• WORK TO DO:
1) Do these statements agree with the tribute passage? Answer yes or no for each, and quote the deciding words. (a) Ross wore a white evening gown. (b) Yolanda Adams sang "Reach Out and Touch." (c) Martin began his career as a singer.
2) In the tribute passage, what made the songs that Vanessa Williams, Jordin Sparks and Ciara sang for Ross significant to her? Answer in one to three sentences.
3) Which performers does the tribute passage name as paying tribute to the honorees? List every one.

• SOURCE:
The award winners, seated in the presidential box on the balcony at the
John F. Kennedy Centre for the Performing Arts, clapped, beamed and
laughed as fellow actors and musicians played tribute to them. Ross, the
lead singer in the seminal 1960s trio “The Supremes,” lifted her hands
above her head and swayed with the crowd as gospel singer Yolanda Adams
brought down the house with her rendition of “Reach Out and Touch.”
Dressed in a white evening gown, Ross blew kisses and fingered the
multicoloured decoration hanging around her neck as she listened to
Vanessa Williams, “American Idol” winner Jordin Sparks and Ciara belt
out songs that made Ross famous. Martin, a comedian who began his career
doing magic tricks and playing the banjo, was his typical light-hearted
self in the balcony — playing along with jokes from actor and comedian
Steve Carell and laughing at his trademark “Excuse me!” and “I’m a wild
and crazy guy” lines.
“His act was that of an idiot savant, minus the savant,” said Carell to
laughter as he paid tribute to Martin. “He’s a national treasure in the
loosest sense of the term.”

• COLLECTED MATERIAL:

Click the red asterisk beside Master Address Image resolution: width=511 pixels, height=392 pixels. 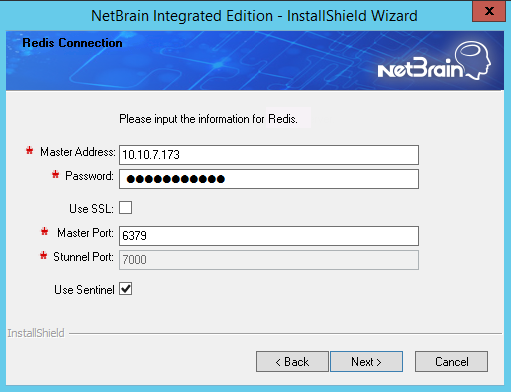30,151
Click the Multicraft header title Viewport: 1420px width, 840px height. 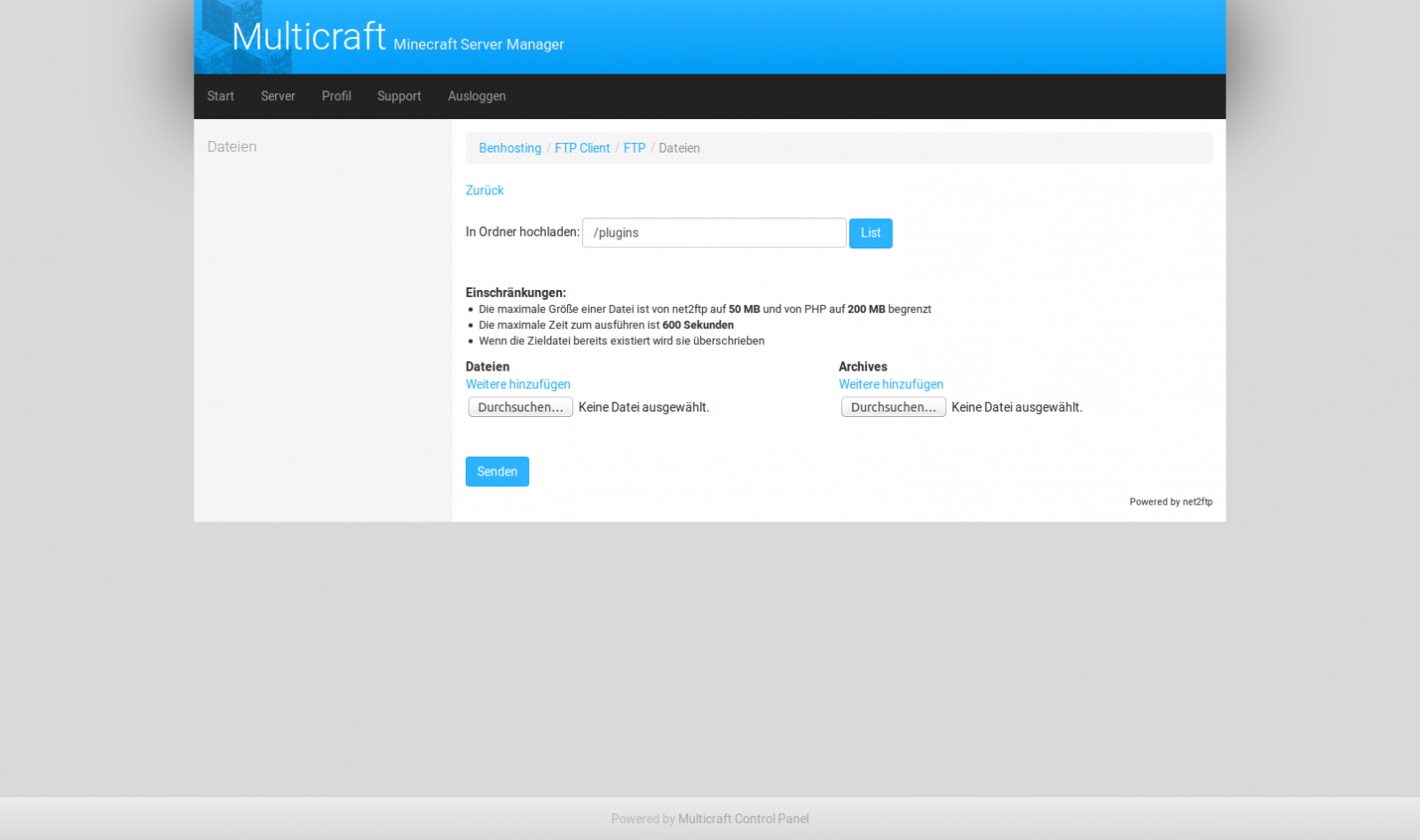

• TASK RESPONSES:
1)
(a) Yes: "Dressed in a white evening gown, Ross blew kisses"
(b) Yes: "gospel singer Yolanda Adams brought down the house with her rendition of "Reach Out and Touch.""
(c) No: "Martin, a comedian who began his career doing magic tricks and playing the banjo"

2) They were the songs that made Ross famous. Ross listened to them from the balcony, blowing kisses and fingering the decoration around her neck.

3)
Yolanda Adams
Vanessa Williams
Jordin Sparks
Ciara
Steve Carell